### REQUIREMENT
Please copy everything from "EF: The Sex" down to "work with them." in the Black Fly Zine interview, replacing "privilege" with "joy".

### DOCUMENT EXCERPT
For Misery Party, we did a workshop exploring Audre Lorde’s essay ‘The Use of the Erotic’ we wanted to break down the concepts meaningfully and playfully, how to access pleasure and what pleasure means from an individual perspective’.. We got a lot of positive feedback, a lot of people were like ‘thank you so much, I hadn’t thought about sex like this’
b: The essay is about how working from that place of the erotic isn’t just about sex and fucking. It’s where you gain most of your power, just as a being. You’re really in tune with yourself and it starts with the erotic. It starts with pleasuring yourself and being able to differentiate between what is pornographic and what actually gets you turned on. If you’re turned on to what turns you on that’s how you start manifesting. That’s how you start so many different avenues of living in a world that kind of tells you ‘no’.
EF: The Sex & Rage workshop was about tonics, balance, our bodies and was quite, like, experimental, very sex positive but also spoke about how our bodies are interpreted in the white gaze. The whole point of Sex & Rage is that it’s organised by sex workers and it was a real privilege to work with them.
b: Our bodies have stories that we’ve been told to ignore, to put to the side or to misinterpret. Tonics, our bodies and balance; I think we agreed that we needed those three things to be in tandem. They need to be in time to work together.
So our bodies, what heals them, and how we relate to other people is all connected by the way we connect with ourselves. I believe that our workshops and the work that we do are designed to facilitate integrating all our facets. To show how we approach this work and how we protect ourselves. I felt like I was being workshopped as well.
OT: What are Black Fly Zine’s plans for next year, or the next five years?
EF: One smaller project I want to work on is around vampires and their representation through other cultures. I found vampires were being whitewashed – there are loads of different depictions of blood-sucking creatures in African, Asian and Caribbean cultures and we wanted to give some access to that for people who love vampires. They’re the coolest and that intersection between horror and sex is fun to research.
We want to expand. We’re thinking of a website, an annual issue of Black Fly Zine, collaborations with different organisations, panels and exhibitions. We’re thinking mini zines on different topics, more workshops that collaborate with more people. Everything!
Art residencies, please – put us in a villa and give us a project. Long-term funding, so that we can pay ourselves.
OT: Who would you like to engage with more in future?
EF: Organisations doing similar work across the diaspora, including places we are from, so for me Barbados and the Caribbean islands generally, connecting with other advocates and creatives. We would also like to connect to south and Central America. I would love for us to include voices that are older and teenagers. Everyone basically, because there are a lot of voices to be heard and work to be done.

### SUPPLIED DATA
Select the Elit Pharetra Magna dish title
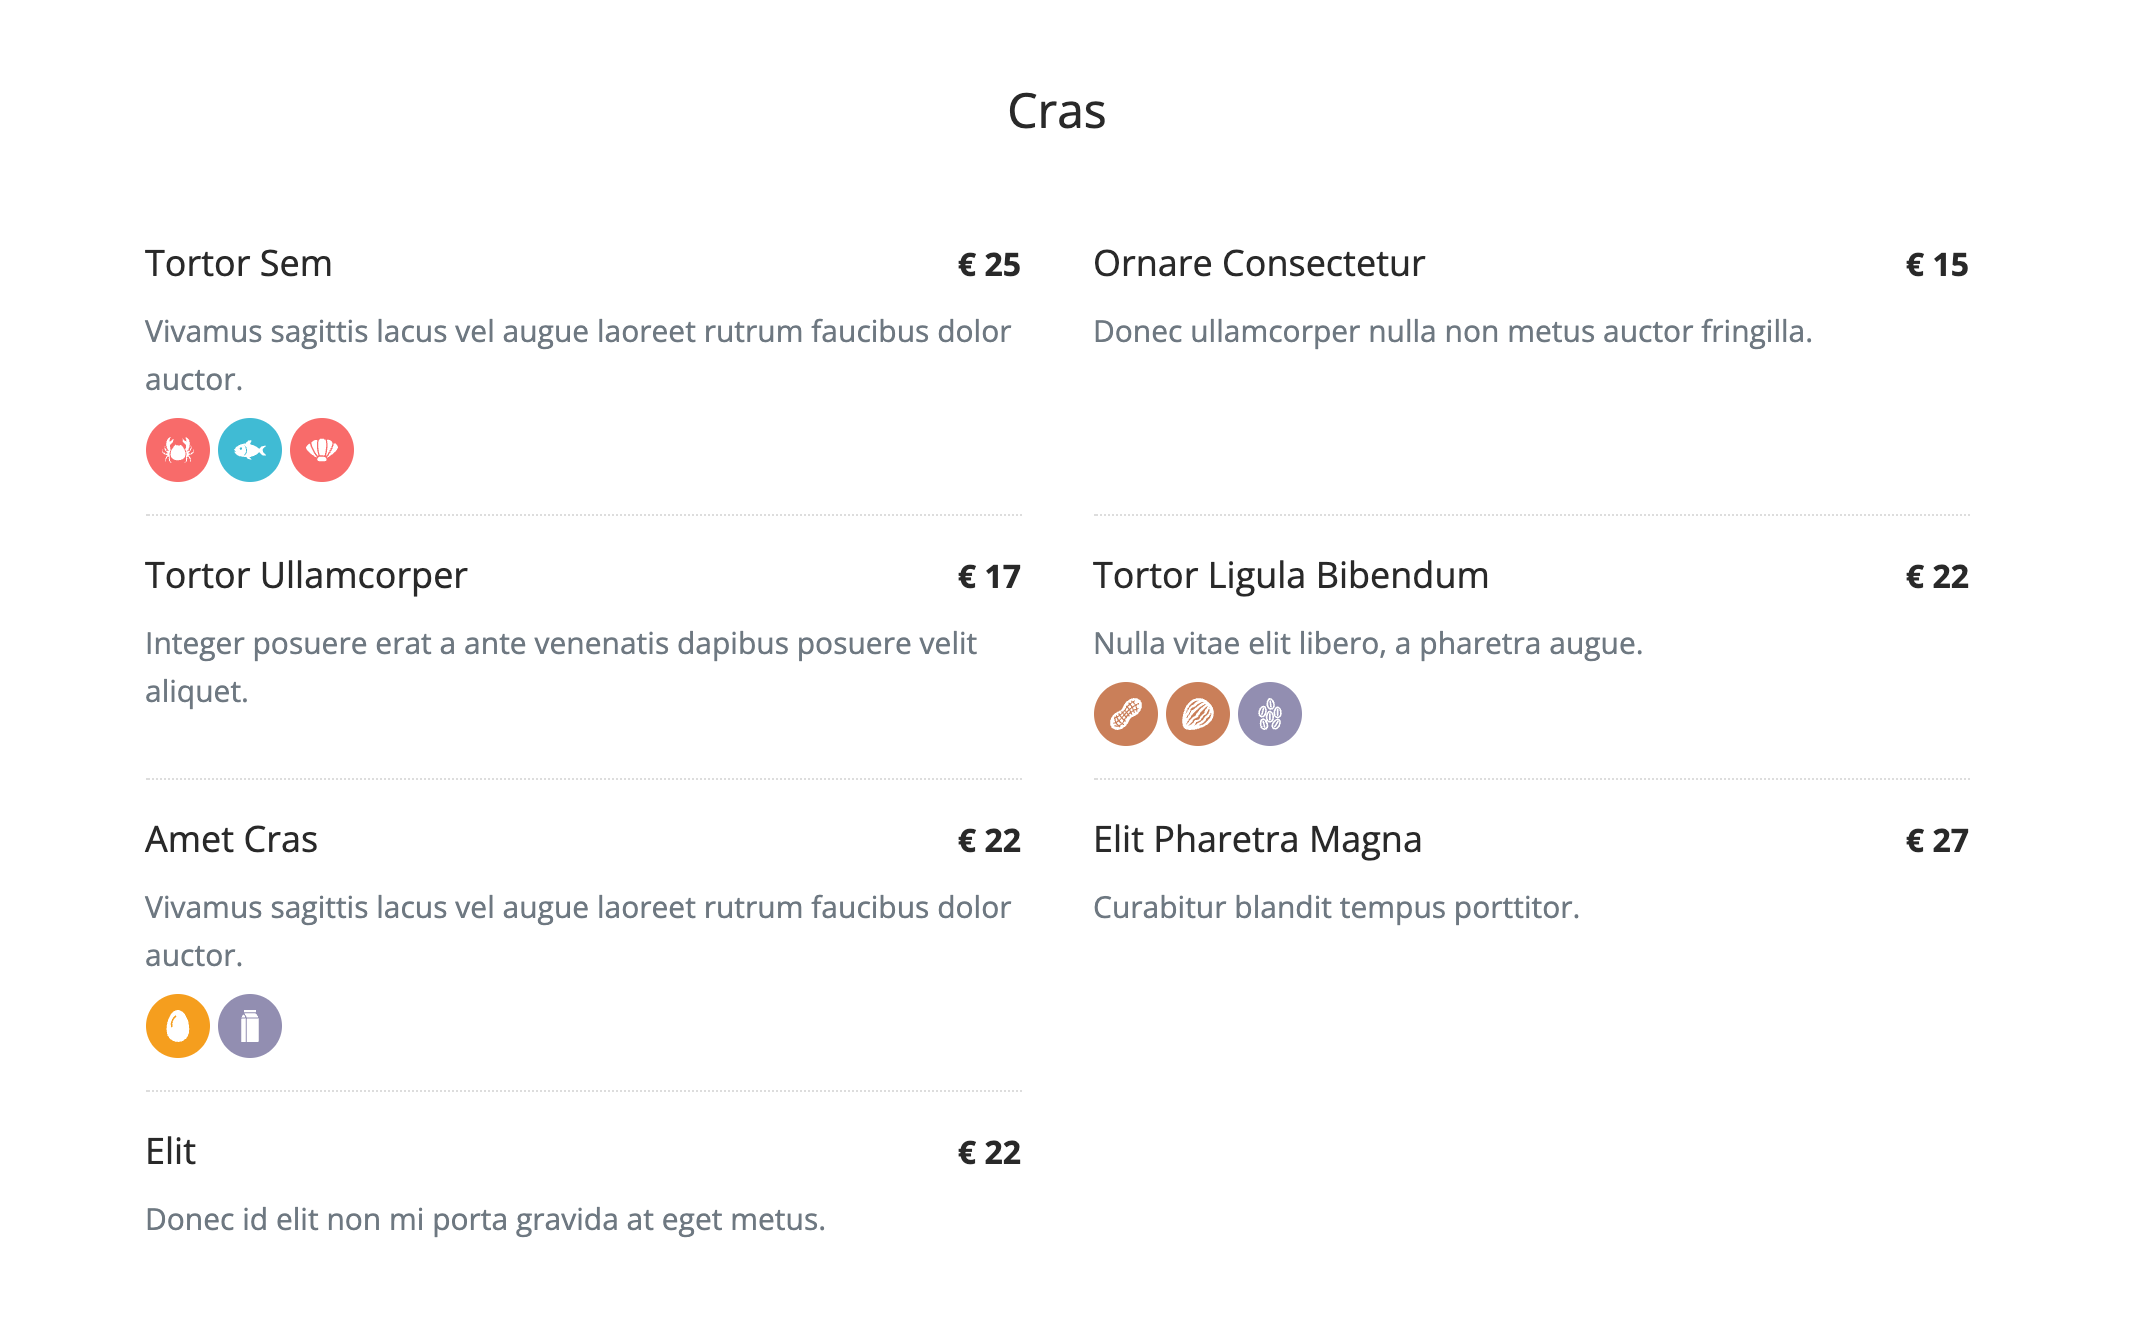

--

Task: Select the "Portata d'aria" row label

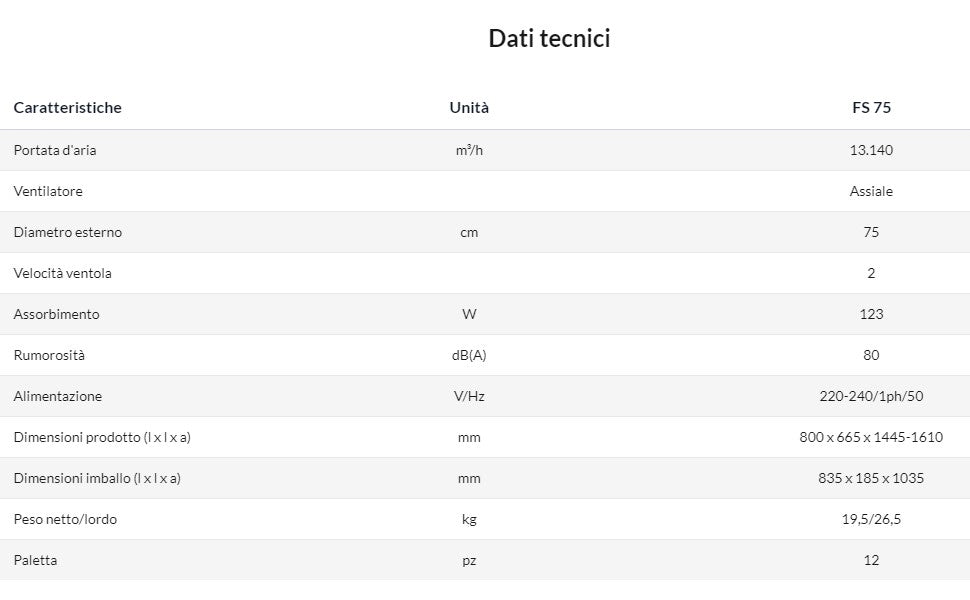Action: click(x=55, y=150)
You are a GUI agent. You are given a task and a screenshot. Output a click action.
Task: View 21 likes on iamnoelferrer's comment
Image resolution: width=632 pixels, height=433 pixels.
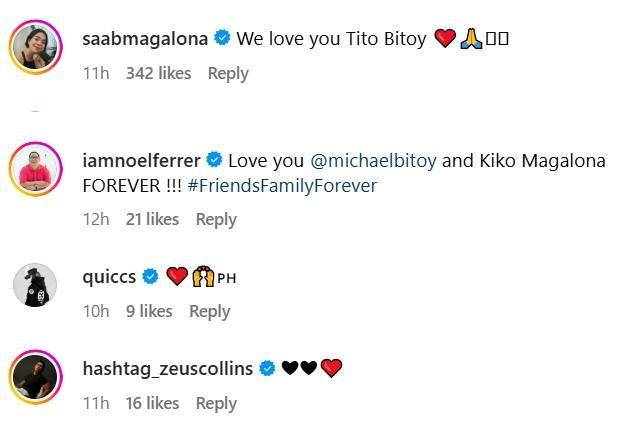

--

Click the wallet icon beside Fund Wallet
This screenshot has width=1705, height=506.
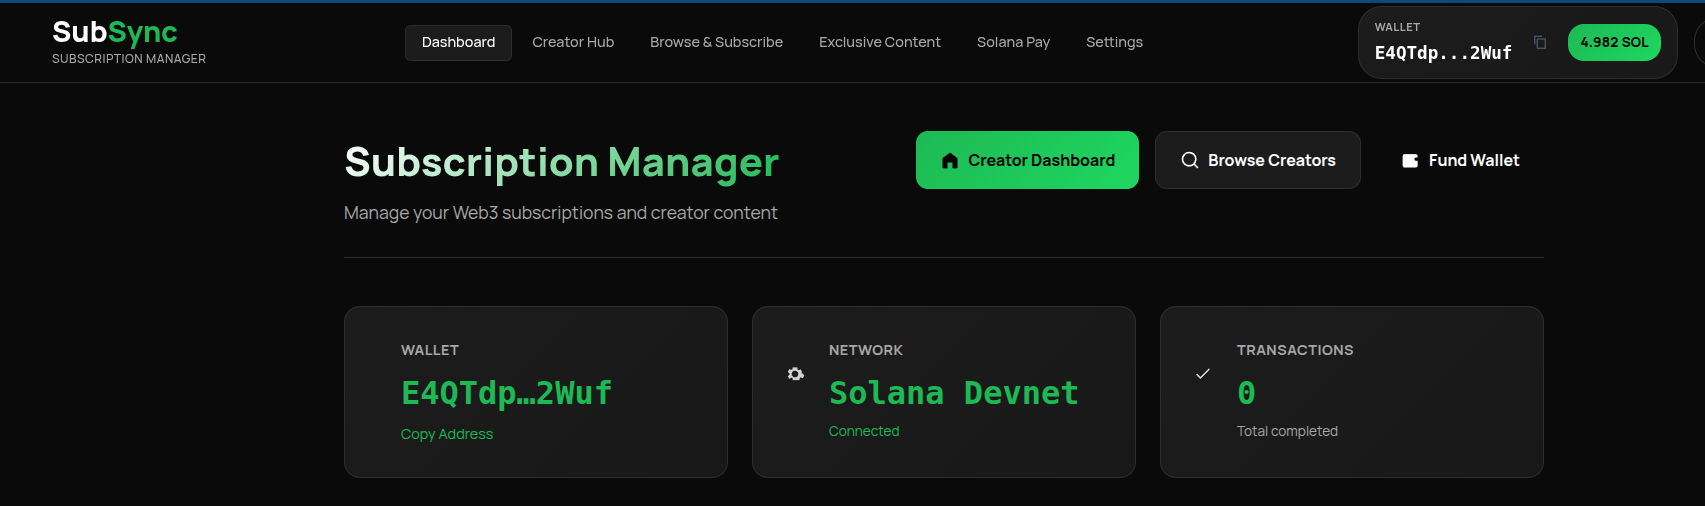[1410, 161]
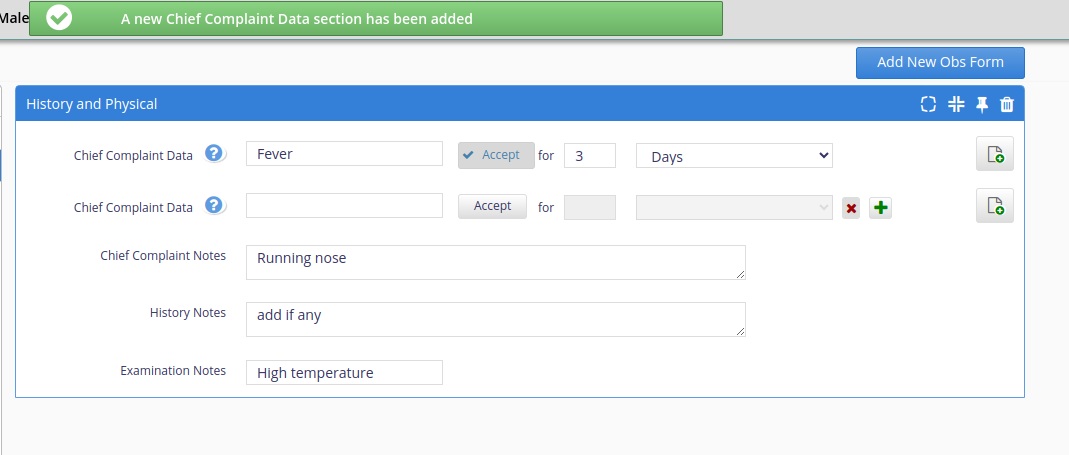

### RESULT OF THIS TASK
EF: The Sex & Rage workshop was about tonics, balance, our bodies and was quite, like, experimental, very sex positive but also spoke about how our bodies are interpreted in the white gaze. The whole point of Sex & Rage is that it’s organised by sex workers and it was a real joy to work with them.